■ Problem description
The records follow. Copy each one exactly.

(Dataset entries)
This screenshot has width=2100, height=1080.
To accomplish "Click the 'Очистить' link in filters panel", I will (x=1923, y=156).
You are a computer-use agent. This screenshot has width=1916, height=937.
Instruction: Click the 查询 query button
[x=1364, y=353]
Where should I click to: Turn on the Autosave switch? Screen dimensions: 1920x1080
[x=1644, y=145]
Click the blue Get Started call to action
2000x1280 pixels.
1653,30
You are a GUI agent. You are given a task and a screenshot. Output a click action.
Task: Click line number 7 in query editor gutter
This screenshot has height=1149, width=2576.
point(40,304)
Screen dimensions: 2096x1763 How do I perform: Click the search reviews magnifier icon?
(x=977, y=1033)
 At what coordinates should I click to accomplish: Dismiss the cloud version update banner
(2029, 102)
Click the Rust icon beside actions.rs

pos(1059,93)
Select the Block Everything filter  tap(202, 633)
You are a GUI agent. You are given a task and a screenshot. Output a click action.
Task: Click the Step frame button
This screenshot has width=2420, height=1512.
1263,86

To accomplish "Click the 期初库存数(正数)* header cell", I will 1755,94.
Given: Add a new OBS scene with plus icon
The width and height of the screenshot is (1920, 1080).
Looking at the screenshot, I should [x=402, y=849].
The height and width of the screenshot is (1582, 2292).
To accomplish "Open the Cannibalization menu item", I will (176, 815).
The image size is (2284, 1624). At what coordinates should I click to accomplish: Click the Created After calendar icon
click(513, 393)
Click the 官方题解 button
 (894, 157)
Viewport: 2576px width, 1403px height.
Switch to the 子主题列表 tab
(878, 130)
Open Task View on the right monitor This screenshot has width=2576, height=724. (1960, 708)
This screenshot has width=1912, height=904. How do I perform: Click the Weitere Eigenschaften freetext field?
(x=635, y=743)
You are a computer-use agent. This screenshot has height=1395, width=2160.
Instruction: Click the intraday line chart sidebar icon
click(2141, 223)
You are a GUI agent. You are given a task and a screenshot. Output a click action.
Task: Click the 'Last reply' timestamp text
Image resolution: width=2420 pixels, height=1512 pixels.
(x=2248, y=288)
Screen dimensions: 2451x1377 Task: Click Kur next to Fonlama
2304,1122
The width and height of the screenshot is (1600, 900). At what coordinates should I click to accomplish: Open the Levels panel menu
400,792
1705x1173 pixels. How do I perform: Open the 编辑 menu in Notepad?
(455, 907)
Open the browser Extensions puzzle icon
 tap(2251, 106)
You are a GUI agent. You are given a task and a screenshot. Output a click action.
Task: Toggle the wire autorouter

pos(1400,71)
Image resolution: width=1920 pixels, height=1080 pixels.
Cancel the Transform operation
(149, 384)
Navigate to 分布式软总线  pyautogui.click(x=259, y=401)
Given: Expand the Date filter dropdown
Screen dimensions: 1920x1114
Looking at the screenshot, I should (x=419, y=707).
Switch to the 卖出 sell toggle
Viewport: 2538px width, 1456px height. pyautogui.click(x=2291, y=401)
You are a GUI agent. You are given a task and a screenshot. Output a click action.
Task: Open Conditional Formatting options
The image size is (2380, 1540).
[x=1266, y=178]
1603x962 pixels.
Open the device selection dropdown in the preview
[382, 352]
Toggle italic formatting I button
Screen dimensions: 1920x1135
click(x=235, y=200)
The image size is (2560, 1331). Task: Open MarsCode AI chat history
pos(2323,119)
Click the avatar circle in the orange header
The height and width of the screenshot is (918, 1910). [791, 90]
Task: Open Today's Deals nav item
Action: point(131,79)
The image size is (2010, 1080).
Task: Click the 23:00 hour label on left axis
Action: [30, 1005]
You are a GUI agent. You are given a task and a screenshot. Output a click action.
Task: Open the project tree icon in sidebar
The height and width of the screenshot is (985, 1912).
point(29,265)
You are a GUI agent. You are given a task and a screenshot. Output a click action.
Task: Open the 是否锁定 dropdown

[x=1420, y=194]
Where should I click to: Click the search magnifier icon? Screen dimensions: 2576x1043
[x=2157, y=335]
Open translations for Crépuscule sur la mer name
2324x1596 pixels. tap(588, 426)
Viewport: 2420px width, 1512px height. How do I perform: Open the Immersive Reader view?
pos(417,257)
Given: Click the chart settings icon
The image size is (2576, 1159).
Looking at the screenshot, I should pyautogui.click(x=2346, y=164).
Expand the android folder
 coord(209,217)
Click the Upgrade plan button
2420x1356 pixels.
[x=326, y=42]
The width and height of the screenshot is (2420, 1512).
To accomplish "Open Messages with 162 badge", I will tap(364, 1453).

■ Response for this exercise
This screenshot has width=2100, height=1080.
To accomplish "Click the 'Очистить' link in filters panel", I will (x=1923, y=156).
You are a computer-use agent. This screenshot has width=1916, height=937.
Instruction: Click the 查询 query button
[x=1364, y=353]
Where should I click to: Turn on the Autosave switch? Screen dimensions: 1920x1080
[x=1644, y=145]
Click the blue Get Started call to action
2000x1280 pixels.
1653,30
You are a GUI agent. You are given a task and a screenshot. Output a click action.
Task: Click line number 7 in query editor gutter
This screenshot has height=1149, width=2576.
point(40,304)
Screen dimensions: 2096x1763 How do I perform: Click the search reviews magnifier icon?
(x=977, y=1033)
 At what coordinates should I click to accomplish: Dismiss the cloud version update banner
(2029, 102)
Click the Rust icon beside actions.rs

pos(1059,93)
Select the Block Everything filter  tap(202, 633)
You are a GUI agent. You are given a task and a screenshot. Output a click action.
Task: Click the Step frame button
This screenshot has width=2420, height=1512.
1263,86

To accomplish "Click the 期初库存数(正数)* header cell", I will 1755,94.
Given: Add a new OBS scene with plus icon
The width and height of the screenshot is (1920, 1080).
Looking at the screenshot, I should [x=402, y=849].
The height and width of the screenshot is (1582, 2292).
To accomplish "Open the Cannibalization menu item", I will (176, 815).
The image size is (2284, 1624). At what coordinates should I click to accomplish: Click the Created After calendar icon
click(513, 393)
Click the 官方题解 button
 (894, 157)
Viewport: 2576px width, 1403px height.
Switch to the 子主题列表 tab
(878, 130)
Open Task View on the right monitor This screenshot has width=2576, height=724. (1960, 708)
This screenshot has width=1912, height=904. How do I perform: Click the Weitere Eigenschaften freetext field?
(x=635, y=743)
You are a computer-use agent. This screenshot has height=1395, width=2160.
Instruction: Click the intraday line chart sidebar icon
click(2141, 223)
You are a GUI agent. You are given a task and a screenshot. Output a click action.
Task: Click the 'Last reply' timestamp text
Image resolution: width=2420 pixels, height=1512 pixels.
(x=2248, y=288)
Screen dimensions: 2451x1377 Task: Click Kur next to Fonlama
2304,1122
The width and height of the screenshot is (1600, 900). At what coordinates should I click to accomplish: Open the Levels panel menu
400,792
1705x1173 pixels. How do I perform: Open the 编辑 menu in Notepad?
(455, 907)
Open the browser Extensions puzzle icon
 tap(2251, 106)
You are a GUI agent. You are given a task and a screenshot. Output a click action.
Task: Toggle the wire autorouter

pos(1400,71)
Image resolution: width=1920 pixels, height=1080 pixels.
Cancel the Transform operation
(149, 384)
Navigate to 分布式软总线  pyautogui.click(x=259, y=401)
Given: Expand the Date filter dropdown
Screen dimensions: 1920x1114
Looking at the screenshot, I should (x=419, y=707).
Switch to the 卖出 sell toggle
Viewport: 2538px width, 1456px height. pyautogui.click(x=2291, y=401)
You are a GUI agent. You are given a task and a screenshot. Output a click action.
Task: Open Conditional Formatting options
The image size is (2380, 1540).
[x=1266, y=178]
1603x962 pixels.
Open the device selection dropdown in the preview
[382, 352]
Toggle italic formatting I button
Screen dimensions: 1920x1135
click(x=235, y=200)
The image size is (2560, 1331). Task: Open MarsCode AI chat history
pos(2323,119)
Click the avatar circle in the orange header
The height and width of the screenshot is (918, 1910). [791, 90]
Task: Open Today's Deals nav item
Action: point(131,79)
The image size is (2010, 1080).
Task: Click the 23:00 hour label on left axis
Action: [30, 1005]
You are a GUI agent. You are given a task and a screenshot. Output a click action.
Task: Open the project tree icon in sidebar
The height and width of the screenshot is (985, 1912).
point(29,265)
You are a GUI agent. You are given a task and a screenshot. Output a click action.
Task: Open the 是否锁定 dropdown

[x=1420, y=194]
Where should I click to: Click the search magnifier icon? Screen dimensions: 2576x1043
[x=2157, y=335]
Open translations for Crépuscule sur la mer name
2324x1596 pixels. tap(588, 426)
Viewport: 2420px width, 1512px height. How do I perform: Open the Immersive Reader view?
pos(417,257)
Given: Click the chart settings icon
The image size is (2576, 1159).
Looking at the screenshot, I should pyautogui.click(x=2346, y=164).
Expand the android folder
 coord(209,217)
Click the Upgrade plan button
2420x1356 pixels.
[x=326, y=42]
The width and height of the screenshot is (2420, 1512).
To accomplish "Open Messages with 162 badge", I will tap(364, 1453).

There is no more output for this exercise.